Alec Nevala-Lee

Thoughts on art, creativity, and the writing life.

Gatsby’s fortune and the art of ambiguity

with 3 comments

F. Scott Fitzgerald

In November 1924, the editor Maxwell Perkins received the manuscript of a novel tentatively titled Trimalchio in West Egg. He loved the book—he called it “extraordinary” and “magnificent”—but he also had a perceptive set of notes for its author. Here are a few of them:

Among a set of characters marvelously palpable and vital—I would know Tom Buchanan if I met him on the street and would avoid him—Gatsby is somewhat vague. The reader’s eyes can never quite focus upon him, his outlines are dim. Now everything about Gatsby is more or less a mystery, i.e. more or less vague, and this may be somewhat of an artistic intention, but I think it is mistaken. Couldn’t he be physically described as distinctly as the others, and couldn’t you add one or two characteristics like the use of that phrase “old sport”—not verbal, but physical ones, perhaps…

The other point is also about Gatsby: his career must remain mysterious, of course…Now almost all readers numerically are going to feel puzzled by his having all this wealth and are going to feel entitled to an explanation. To give a distinct and definite one would be, of course, utterly absurd. It did occur to me, thought, that you might here and there interpolate some phrases, and possibly incidents, little touches of various kinds, that would suggest that he was in some active way mysteriously engaged.

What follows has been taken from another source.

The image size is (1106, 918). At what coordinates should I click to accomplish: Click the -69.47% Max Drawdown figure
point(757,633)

The novel, of course, ultimately appeared under the title The Great Gatsby, and before it was published, F. Scott Fitzgerald took many of the notes from Perkins to heart, adding more descriptive material on Gatsby himself—along with several repetitions of the phrase “old sport”—and the sources of his mysterious fortune. Like Tay Hohoff, whose work on To Kill a Mockingbird has recently come back into the spotlight, Perkins was the exemplar of the editor as shaper, providing valued insight and active intervention for many of the major writers of his generation: Fitzgerald, Hemingway, Wolfe. But my favorite part of this story lies in Fitzgerald’s response, which I think is one of the most extraordinary glimpses into craft we have from any novelist:

I myself didn’t know what Gatsby looked like or was engaged in and you felt it. If I’d known and kept it from you you’d have been too impressed with my knowledge to protest. This is a complicated idea but I’m sure you’ll understand. But I know now—and as a penalty for not having known first, in other words to make sure, I’m going to tell more.

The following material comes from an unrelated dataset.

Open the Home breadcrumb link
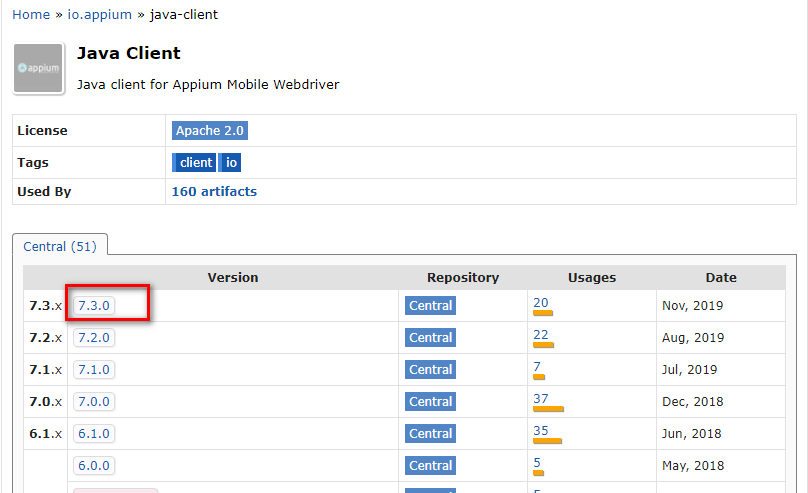808x493 pixels. click(x=31, y=14)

Which is only to say that there’s a big difference between what an author deliberately withholds and what he doesn’t know himself. And an intelligent reader, like Perkins, will sense it.

On Growth and Form

And it has important implications for the way we create our characters. I’ve never been a fan of the school that advocates working out every detail of a character’s background, from her hobbies to her childhood pets: the questionnaires and worksheets that spring up around this impulse always seem like an excuse for procrastination. My own sense of character is closer to what D’Arcy Wentworth Thompson describes in On Growth and Form, in which an animal’s physical shape is determined largely by the outside pressures to which it is subjected. Plot emerges from character, yes, but there’s also a sense in which character emerges from plot: these men and women are distinguished primarily by the fact that they’re the only people in the world to whom these particular events could happen. When I combine this with my natural distrust of backstory, even if I’m retreating from this a bit, I’ll often find that there are important things about my characters I don’t know myself, even after I’ve lived with them for years. There can even be something a little false about keeping the past constantly present in a character’s mind, as we see in so much “realistic” fiction: even if we’re all the sum of our childhood experiences, in practice, we reveal more about ourselves in how we react to the pattern of forces in our lives at the moment, and our actions have a logic that can be worked out independently, as long as the situation is honestly developed.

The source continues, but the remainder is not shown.